According to the budget announced yesterday, the number of real social housing units will remain well below the 10,000 unit target to be owned by local authorities and approved housing bodies as recommended by the all-party Oireachtas Committee on Housing and Homelessness in 2016. Just 8,500 real social housing units will be added to the stock of local authorities and approved housing bodies next year. This is in stark contrast to the 19,000 rental accommodation supplement, RAS, and housing assistance payment, HAP, tenancies the Government will try to fund next year. They are expensive, short-term insecure tenancies in the private rental sector that are bad for social housing tenants and the taxpayer. One of the remarkable features of the budget for next year is that it will be the first time we will see more money going to subsidise private rental tenancies through the HAP, RAS and rent supplement schemes than we are giving to local authorities to directly build or buy social homes. A total of €800 million will go to the local authorities, but more than that figure will be spent in subsidising insecure private sector tenancies. These subsidies will dramatically increase the demand for rental properties. That will push up the price and the big losers will be people on modest incomes, mainly young people, who are not eligible for social housing support and will be squeezed even harder whether they are in or trying to access private rental accommodation.

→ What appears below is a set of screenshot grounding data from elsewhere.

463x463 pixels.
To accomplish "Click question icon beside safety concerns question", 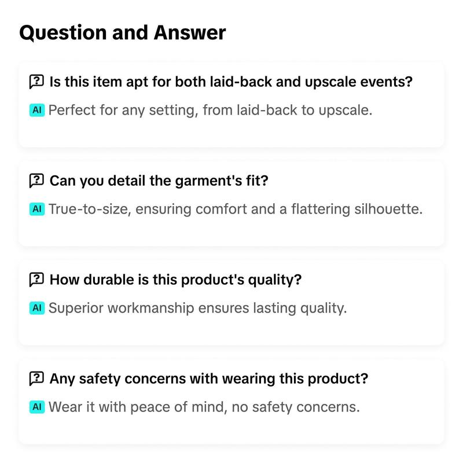I will tap(36, 379).
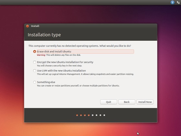The width and height of the screenshot is (181, 136).
Task: Click the Install Now button
Action: point(145,102)
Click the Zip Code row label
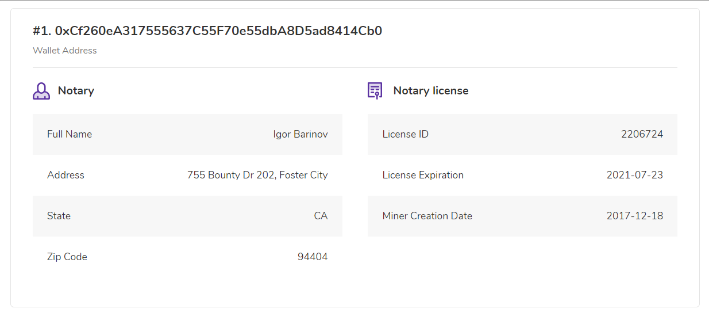The width and height of the screenshot is (709, 316). point(67,257)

There was no increase in the funding for affordable housing over what was announced last year. The Minister confirmed at his press conference this morning that not a single affordable unit to rent or buy would become available next year and that only a small portion of the cost rental pilot units would be available in 2021. The Government will claim that the help-to-buy scheme will help first-time buyers. Thankfully, however, the Parliamentary Budget Office has produced a report that states that to date 40% of the people who availed of the scheme did not need it. They had a 10% deposit, including those who were buying homes for between €400,000 and €500,000. Much of the money has not gone to people who are desperate to get onto the property ladder.

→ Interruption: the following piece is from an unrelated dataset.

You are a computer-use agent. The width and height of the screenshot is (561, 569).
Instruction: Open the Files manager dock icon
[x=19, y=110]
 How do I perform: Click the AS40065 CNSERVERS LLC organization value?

The extra €20 million allocated for homeless services is a stark admission of failure. The Government has resigned itself to the fact that homelessness will continue to rise next year. This is a status quobudget. Given that the status quois an ever deteriorating housing crisis, that means that in 2020 the situation will continue to get worse, but it could have been different. The Government could have made better choices, for example, by doubling capital investment in public housing. It could have used the money to deliver 17,000 real social and affordable homes. It could have introduced a rent freeze for struggling renters and a refundable tax credit to put a month's rent back into their pockets. It could have more ambitious targets for housing, first, to tackle homelessness or Traveller-specific accommodation, but it chose not to do anything because it has no vision or ambition and no desire to give workers and their families a break. Instead, Fine Gael, slavishly followed by its friends in Fianna Fáil, will continue to implement a failed housing policy. The Government could have decided to make the provision of appropriate, secure and affordable accommodation its priority in budget 2020. That it chose not to do so is a damning indictment of this Fine Gael and Fianna Fáil Government and budget 2020, which is why it should be opposed.